Reporting those crimes can be traumatizing. It can make you feel as though you’re being re-victimized because you have to relive the things that are done to you via testimony; perhaps multiple times. But it is worth it to stop someone from victimizing someone else.

If you are the parent, caregiver, or family member who happens to suspect that your nonverbal, intellectually disabled, or physically disabled family member is being abused you can find a list of possible indicators of abuse here: How to Recognize the Signs of Sexual Abuse Among People with Disabilities.

To be honest, when I started writing this about sex and disability I had no intention of using my platform to say #MeToo. But then I saw the astronomical numbers of people with disabilities who are victimized. Victimized in so many ways, simply because we are either physically weak, or because abusers know that they can get away with whatever they want. As disabled people often aren’t seen as full-fledged human beings.

By writing this I know that for some of my family members, who still have contact with my abuser, I am re-opening old wounds or digging up things they would rather stay buried. I understand that you may be angry with me for writing this but I’m not trying to hurt you. Instead, I believe it’s important to share my truth on this a platform as a disabled person/writer. I want to use my influence for the greater good so please be proud of me for trying to do so.
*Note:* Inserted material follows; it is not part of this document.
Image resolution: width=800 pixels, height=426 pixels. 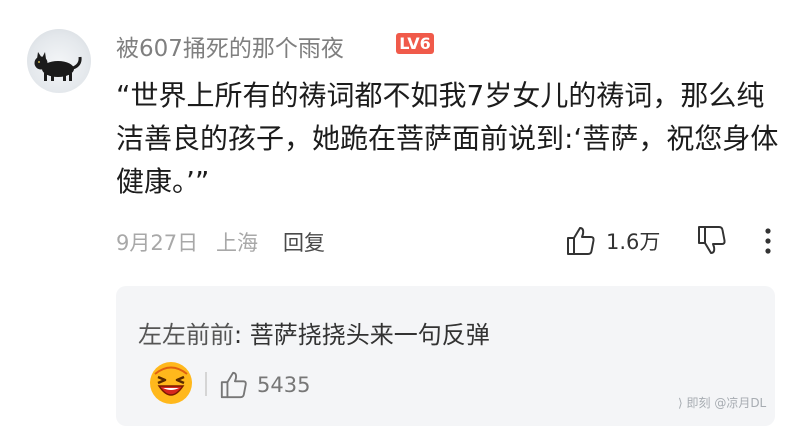 I want to click on reply-avatar, so click(x=171, y=382).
My editor asked that I try to end on a positive note because I always do. But researching for this piece made that virtually impossible. This one was hard to write, it depressed me, and reminded me of things I’d really rather forget. My closing advice is this: trust your gut if it doesn’t feel right, listen to those instincts, and ask for help or get out of the situation if you can.

As extra advice to you, if your child is disabled intellectually, or physically, educate them about sex and their bodies. Even if it’s uncomfortable, even if you don’t think sex is something they’ll experience. Because they deserve to understand the things they’re feeling are normal and healthy. Those creepy abusers are counting on disabled people to be uneducated and disempowered. Here are some links to help with that:

Cognitive Disability & Sexuality

Sexual Health Education for Young People with Disabilities

This was hard to write but worth it because it’s so very important. Sex and disability needs a lot more discussion, study, and support from everyone.